Dish: Deconstructed onion smoked French onion soup | Comté tuile | pickled onions | onion ash | sous vide onion soubise | brioche | onion chips | onion cress
Featured Equipment: Breville | Polyscience Smoking Gun to smoke the onion chips and Breville | Polyscience Immersion Circulator to create the Sous Vide Onion Soubise.
by Chef Romain Avril
This recipe was made in partnership with Breville | PolyScience.
Onion Consume
INGREDIENTS
- 1 liter Onion soup
- ½ ea. Chicken breast
- ½ ea. Onion (diced)
- ¼ ea. Fennel (diced)
- ¼ ea. Leek (diced)
- 3 ea. Egg whites
METHOD
- In a food processor mix the chicken breast with the vegetables. Add the eggs and mix another minute.
- Place the mixture with the onion soup and place it in a pot.
- Bring it to a simmer while whisking gently.
- When the raft is starting to form, let the consume be.
- It should never boil, cook for 20 minutes.
- Pass the consume through a fine mesh with paper towel, do not press the raft, only the liquid should go through.
- When fully passed, reserve. It should be crystal clear. If not repeat the whole process.
Onion Chips
INGREDIENTS
- ½ ea. Onion
METHOD
- Place the onion in its skin and wrap with foil.
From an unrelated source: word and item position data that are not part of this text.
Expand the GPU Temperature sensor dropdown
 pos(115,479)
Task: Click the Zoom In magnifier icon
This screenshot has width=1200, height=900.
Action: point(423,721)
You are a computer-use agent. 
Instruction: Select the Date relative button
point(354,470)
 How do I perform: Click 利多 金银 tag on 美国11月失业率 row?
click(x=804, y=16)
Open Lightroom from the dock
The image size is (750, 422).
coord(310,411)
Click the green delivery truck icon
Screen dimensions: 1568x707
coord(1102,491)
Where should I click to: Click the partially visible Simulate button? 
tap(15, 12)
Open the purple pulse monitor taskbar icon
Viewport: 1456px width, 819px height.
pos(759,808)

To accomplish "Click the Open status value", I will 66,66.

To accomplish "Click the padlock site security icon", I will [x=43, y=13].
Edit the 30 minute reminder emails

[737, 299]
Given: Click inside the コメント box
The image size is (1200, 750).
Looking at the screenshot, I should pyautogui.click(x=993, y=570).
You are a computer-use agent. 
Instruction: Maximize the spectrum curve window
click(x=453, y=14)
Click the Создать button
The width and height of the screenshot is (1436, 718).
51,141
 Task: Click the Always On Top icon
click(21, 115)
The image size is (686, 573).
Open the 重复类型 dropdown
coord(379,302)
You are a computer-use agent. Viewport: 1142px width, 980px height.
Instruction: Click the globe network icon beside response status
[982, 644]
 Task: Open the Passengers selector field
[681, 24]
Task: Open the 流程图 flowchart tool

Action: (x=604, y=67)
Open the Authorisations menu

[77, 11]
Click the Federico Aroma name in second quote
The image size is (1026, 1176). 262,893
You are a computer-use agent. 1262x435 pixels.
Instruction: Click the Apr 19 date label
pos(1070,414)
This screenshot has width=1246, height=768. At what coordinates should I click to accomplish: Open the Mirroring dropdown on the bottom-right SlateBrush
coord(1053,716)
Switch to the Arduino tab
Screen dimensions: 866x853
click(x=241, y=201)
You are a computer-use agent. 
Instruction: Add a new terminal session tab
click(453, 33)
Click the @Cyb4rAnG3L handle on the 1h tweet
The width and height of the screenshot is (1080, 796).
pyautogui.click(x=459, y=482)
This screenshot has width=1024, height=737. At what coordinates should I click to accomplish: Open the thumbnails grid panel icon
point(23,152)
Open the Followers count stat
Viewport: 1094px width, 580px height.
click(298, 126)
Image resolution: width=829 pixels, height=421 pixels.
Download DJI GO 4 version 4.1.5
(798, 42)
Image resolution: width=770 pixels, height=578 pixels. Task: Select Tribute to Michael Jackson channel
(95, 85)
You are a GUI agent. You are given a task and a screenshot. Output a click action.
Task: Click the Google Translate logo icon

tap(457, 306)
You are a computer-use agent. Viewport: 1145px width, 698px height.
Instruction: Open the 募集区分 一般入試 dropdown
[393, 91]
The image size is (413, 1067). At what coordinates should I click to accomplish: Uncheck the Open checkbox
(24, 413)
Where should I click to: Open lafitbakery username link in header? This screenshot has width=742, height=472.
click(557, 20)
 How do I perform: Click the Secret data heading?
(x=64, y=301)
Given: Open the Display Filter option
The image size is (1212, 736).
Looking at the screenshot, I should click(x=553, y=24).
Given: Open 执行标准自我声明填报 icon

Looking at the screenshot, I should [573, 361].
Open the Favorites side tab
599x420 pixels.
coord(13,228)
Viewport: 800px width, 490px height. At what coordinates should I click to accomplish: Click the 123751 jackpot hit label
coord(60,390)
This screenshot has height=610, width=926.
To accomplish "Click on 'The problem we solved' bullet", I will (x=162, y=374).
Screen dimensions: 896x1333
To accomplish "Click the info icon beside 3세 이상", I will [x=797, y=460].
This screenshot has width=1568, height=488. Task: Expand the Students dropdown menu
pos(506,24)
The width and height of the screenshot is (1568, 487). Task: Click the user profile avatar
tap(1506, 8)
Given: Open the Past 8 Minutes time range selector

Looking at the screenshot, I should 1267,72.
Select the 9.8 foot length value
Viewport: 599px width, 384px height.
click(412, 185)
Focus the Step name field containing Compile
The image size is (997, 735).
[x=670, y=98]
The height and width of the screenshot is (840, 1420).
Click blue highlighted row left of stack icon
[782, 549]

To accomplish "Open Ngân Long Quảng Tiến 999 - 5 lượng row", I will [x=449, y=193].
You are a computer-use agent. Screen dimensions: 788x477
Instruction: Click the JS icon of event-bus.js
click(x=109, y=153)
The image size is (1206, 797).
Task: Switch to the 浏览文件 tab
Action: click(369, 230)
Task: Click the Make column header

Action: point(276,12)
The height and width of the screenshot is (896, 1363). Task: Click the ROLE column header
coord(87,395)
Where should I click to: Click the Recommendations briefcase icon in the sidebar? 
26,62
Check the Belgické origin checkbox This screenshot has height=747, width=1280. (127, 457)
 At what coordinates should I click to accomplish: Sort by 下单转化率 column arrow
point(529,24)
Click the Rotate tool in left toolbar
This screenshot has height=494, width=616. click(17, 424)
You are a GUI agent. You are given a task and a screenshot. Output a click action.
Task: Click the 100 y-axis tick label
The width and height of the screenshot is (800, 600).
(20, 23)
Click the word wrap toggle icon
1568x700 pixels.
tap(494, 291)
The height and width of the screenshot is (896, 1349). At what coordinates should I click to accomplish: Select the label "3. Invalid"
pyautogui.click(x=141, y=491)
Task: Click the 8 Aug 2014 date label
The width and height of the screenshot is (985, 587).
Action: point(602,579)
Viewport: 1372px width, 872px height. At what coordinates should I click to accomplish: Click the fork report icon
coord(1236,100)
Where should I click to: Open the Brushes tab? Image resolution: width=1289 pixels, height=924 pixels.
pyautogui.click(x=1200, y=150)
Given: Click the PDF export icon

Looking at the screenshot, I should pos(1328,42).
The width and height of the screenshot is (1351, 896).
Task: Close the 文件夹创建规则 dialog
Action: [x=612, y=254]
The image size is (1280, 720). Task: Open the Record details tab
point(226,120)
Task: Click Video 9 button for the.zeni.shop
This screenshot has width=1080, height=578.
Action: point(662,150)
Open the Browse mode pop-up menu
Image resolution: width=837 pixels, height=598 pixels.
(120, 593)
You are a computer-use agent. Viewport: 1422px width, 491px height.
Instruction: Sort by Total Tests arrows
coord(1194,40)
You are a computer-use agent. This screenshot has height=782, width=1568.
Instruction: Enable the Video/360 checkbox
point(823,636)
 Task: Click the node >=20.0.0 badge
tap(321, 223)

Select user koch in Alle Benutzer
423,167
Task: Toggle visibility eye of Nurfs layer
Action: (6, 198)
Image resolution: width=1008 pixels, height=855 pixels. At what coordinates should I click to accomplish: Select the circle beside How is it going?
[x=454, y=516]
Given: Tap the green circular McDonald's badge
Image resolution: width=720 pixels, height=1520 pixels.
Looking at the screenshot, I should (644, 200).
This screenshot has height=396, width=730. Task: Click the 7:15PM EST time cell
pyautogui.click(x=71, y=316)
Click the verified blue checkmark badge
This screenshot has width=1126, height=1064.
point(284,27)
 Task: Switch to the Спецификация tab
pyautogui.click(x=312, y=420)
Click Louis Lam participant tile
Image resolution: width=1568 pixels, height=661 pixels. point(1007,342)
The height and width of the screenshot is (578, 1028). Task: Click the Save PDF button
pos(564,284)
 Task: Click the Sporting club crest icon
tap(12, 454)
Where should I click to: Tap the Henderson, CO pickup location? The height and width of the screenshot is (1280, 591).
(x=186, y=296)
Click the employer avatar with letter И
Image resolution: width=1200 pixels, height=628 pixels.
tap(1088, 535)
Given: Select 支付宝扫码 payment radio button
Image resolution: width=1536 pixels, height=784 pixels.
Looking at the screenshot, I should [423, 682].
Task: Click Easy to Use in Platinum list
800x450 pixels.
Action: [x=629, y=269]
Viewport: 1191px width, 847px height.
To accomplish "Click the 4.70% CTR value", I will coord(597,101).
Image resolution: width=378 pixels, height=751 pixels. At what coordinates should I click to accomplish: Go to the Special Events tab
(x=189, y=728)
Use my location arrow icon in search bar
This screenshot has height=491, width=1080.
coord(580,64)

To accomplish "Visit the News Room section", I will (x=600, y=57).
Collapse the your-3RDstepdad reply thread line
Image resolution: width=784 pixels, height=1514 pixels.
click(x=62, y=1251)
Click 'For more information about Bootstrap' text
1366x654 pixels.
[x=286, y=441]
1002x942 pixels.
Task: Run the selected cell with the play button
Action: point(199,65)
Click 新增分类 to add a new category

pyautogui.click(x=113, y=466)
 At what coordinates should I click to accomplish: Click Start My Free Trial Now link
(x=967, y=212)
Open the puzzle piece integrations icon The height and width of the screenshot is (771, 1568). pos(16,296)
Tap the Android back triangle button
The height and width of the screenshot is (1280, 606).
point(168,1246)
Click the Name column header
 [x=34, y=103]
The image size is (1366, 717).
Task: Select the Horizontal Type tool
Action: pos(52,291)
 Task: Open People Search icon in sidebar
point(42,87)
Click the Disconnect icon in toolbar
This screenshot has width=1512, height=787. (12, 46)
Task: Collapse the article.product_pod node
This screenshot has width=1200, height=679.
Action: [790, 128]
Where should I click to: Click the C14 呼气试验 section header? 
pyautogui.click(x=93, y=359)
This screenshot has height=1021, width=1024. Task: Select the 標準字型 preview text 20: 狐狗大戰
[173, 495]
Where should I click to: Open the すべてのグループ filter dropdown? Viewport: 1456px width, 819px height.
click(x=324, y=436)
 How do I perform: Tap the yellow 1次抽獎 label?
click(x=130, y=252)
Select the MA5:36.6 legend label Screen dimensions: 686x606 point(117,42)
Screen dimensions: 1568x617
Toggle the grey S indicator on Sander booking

- Bake in a 350F oven for 2 hours or until fully cooked.
- Cut the onion in ¼ and split each petal on a dehydrator sheet or alternatively on a baking sheet with parchment paper.
- Let is dehydrate for 2 days at 45C or in your oven on low for 10-12 hours.
- Take them out of the trays. Set aside and place in a dry environment.
Charred Onion Powder
INGREDIENTS
- ¼ ea. Onion
METHOD
- Split the layers and place them on a baking sheet with parchment paper.
- Place in a 500F oven and bake until the onions is completely charred and black.
- Cool down, blitz in a food processor and turn into a powder.
Comté Chips
INGREDIENTS
- 3 oz. Comté
METHOD
- Grate the cheese with a microplane and place it on a baking sheet, bake it until golden and crispy.
- Set it aside.
Sous Vide Onion Soubise
INGREDIENTS
- ½ ea. Onion
- 1 oz. Butter
- 2 sprigs Thyme
- 1 ea. Bay leaf
- 2 tbsp. Cream
METHOD
- Slice the onion paper thin.
- Reduced the cream 2/3 of the way
- Place the onion in a vacuum bag with butter, reduced cream, thyme and bay.
- Season with salt.
- Seal it with your Polyscience vacuum sealer.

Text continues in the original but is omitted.